Haskell relished the bonus of good talks and good fun with co-workers Gilbert and Lake. "I've been very lucky; I haven't had to deal with any divas. Besides, how do you know that someone is a real diva?" A chuckle percolates under Haskell's words. "Everybody has their days. There can be some personal problem or they don't feel well or whatever, so they're not as friendly as they would normally be. Or maybe they've got cramps." Now she lets herself laugh. "It's not like you really learn about someone in short periods of time." Or through two-hour press grillings? "Exactly."
Thanks in large measure to Mrs. Winterbourne, the Emmy-winning Haskell (Outstanding Supporting Actress, 1994) is pelted with the predictable questions more than ever. "It's not just the press. When people find out you're an actor, it's always, 'So, when are you going to do a film?' Or, 'When is the next one?' It's just the attitude you get used to.
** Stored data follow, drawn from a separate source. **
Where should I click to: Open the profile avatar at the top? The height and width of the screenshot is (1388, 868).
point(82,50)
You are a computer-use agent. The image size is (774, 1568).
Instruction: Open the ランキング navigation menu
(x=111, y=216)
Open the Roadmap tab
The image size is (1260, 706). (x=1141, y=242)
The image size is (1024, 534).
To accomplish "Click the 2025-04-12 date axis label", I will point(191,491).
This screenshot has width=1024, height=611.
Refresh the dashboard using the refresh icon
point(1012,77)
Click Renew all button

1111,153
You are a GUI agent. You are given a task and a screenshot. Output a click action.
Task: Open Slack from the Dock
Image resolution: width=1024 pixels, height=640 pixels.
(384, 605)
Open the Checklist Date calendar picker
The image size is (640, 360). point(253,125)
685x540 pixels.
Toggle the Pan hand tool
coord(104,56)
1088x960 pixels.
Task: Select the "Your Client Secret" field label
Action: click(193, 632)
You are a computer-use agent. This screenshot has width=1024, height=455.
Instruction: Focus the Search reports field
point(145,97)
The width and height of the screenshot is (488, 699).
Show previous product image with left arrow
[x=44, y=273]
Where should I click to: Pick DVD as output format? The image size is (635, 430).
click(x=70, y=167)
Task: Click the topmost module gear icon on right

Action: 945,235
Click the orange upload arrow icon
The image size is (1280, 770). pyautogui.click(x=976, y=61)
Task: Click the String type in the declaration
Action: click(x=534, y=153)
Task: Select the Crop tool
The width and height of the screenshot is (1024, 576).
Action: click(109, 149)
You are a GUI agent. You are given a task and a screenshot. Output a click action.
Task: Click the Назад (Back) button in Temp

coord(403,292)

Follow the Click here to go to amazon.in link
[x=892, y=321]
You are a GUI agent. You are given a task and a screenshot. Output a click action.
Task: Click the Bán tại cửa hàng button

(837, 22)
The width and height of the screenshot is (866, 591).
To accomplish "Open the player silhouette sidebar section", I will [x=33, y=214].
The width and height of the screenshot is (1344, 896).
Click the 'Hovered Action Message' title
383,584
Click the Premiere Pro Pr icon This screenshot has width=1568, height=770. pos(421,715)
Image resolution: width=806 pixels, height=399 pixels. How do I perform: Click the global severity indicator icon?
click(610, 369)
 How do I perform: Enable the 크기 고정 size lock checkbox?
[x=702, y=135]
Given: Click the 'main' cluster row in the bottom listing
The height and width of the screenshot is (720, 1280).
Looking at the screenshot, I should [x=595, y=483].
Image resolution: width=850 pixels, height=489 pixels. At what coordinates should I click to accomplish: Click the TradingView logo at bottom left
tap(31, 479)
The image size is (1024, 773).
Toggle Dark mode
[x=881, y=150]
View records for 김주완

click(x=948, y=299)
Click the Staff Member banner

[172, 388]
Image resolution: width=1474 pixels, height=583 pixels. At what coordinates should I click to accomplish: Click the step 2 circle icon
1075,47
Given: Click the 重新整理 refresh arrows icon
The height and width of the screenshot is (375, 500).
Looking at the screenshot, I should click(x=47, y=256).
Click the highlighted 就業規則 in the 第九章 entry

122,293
I can't make a decision about how I like working in films, yet; I've only done one! Also, I think if you start saying, 'I'm only going to do this kind of work or that kind of work' in this business...." Haskell nearly sputters, exasperated. "I mean, give me a break! And this job I have here, it's the best job - can I tell you? To work with people you love every day, and to have a great character to play, and learn so much about acting on camera...." She shakes her head.
"But I think people are starting to see the level of acting, of storytelling - a lot of the quality in daytime. Just during the years I've been here, we've all started to see actors crossing over from other mediums." Obviously, there's no need to ask if Haskell is happy to stick with OLTL at least a while longer. "Yes, I go to the appropriate people here when certain things are happening with Marty that trouble me, issues like that. They hear me out, and explain what they're aiming for. But what hasn't been printed - please, I really want this on the record: ABC really bent over backward to make sure I could take those three recent outside jobs. They truly did. That meant a lot to me."